In the material below, find the line containing "Collapse the filter" and the line containing "Given: Open the 7 суток forecast tab", then reproduce exactly both of them and every line between, and nothing else.

Content starts

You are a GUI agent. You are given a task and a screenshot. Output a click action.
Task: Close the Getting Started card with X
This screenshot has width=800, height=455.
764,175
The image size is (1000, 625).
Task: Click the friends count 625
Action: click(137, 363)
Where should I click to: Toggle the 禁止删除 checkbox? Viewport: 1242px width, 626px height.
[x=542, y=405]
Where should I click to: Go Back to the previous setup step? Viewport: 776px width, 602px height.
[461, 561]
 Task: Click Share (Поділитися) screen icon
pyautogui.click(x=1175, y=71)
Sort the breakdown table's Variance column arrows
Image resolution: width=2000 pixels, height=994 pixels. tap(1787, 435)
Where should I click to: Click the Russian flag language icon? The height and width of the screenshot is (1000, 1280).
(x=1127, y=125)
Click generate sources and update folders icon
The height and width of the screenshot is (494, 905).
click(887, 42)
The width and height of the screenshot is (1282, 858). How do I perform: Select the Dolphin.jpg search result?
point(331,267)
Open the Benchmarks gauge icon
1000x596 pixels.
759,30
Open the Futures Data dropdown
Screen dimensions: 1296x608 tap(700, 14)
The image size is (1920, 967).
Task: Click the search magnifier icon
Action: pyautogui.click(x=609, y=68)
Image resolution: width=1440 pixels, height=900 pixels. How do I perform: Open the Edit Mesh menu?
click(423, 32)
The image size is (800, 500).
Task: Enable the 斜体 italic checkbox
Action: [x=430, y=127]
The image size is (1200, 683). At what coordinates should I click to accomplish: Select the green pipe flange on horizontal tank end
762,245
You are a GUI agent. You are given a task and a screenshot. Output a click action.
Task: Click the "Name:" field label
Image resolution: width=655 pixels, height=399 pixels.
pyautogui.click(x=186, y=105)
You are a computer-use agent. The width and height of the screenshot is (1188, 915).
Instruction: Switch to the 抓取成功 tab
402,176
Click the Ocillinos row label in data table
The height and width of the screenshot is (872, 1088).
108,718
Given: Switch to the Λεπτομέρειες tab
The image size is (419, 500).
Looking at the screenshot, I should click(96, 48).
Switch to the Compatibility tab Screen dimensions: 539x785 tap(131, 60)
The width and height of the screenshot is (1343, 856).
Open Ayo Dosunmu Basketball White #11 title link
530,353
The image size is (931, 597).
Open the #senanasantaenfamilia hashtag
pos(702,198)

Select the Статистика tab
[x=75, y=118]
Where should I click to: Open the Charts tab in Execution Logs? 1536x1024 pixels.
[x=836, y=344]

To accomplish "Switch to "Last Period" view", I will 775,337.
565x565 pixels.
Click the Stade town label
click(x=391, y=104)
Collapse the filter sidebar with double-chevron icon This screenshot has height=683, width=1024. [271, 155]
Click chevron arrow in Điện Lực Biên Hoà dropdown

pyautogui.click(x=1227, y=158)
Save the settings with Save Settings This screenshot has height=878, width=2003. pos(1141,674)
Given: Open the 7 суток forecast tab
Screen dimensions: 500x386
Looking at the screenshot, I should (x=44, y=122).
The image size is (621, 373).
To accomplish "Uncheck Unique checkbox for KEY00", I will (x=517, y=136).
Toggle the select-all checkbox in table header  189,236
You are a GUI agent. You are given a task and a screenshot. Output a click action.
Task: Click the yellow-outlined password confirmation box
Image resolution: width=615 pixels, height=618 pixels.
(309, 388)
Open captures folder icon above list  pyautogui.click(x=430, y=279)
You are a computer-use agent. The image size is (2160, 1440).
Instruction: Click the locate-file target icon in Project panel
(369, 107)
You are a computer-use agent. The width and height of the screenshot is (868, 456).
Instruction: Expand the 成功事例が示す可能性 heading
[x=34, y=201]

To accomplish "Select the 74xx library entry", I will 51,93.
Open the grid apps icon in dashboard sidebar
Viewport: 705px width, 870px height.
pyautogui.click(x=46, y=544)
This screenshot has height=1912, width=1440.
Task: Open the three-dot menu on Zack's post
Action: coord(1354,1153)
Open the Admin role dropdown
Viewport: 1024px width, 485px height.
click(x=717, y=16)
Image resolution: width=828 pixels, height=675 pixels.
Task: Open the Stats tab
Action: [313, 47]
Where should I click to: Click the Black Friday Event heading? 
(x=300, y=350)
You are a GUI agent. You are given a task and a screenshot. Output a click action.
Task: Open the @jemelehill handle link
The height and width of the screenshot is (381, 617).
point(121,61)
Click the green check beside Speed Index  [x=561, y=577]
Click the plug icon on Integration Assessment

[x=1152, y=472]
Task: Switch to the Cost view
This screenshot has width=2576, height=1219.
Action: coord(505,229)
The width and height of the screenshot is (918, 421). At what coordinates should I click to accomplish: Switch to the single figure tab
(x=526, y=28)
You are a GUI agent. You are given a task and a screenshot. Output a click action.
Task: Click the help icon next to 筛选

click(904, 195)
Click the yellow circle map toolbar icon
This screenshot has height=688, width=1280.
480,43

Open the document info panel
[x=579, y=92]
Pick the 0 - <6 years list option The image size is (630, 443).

Content ends

#### ANSWER SECTION
Collapse the filter sidebar with double-chevron icon This screenshot has height=683, width=1024. [271, 155]
Click chevron arrow in Điện Lực Biên Hoà dropdown

pyautogui.click(x=1227, y=158)
Save the settings with Save Settings This screenshot has height=878, width=2003. pos(1141,674)
Given: Open the 7 суток forecast tab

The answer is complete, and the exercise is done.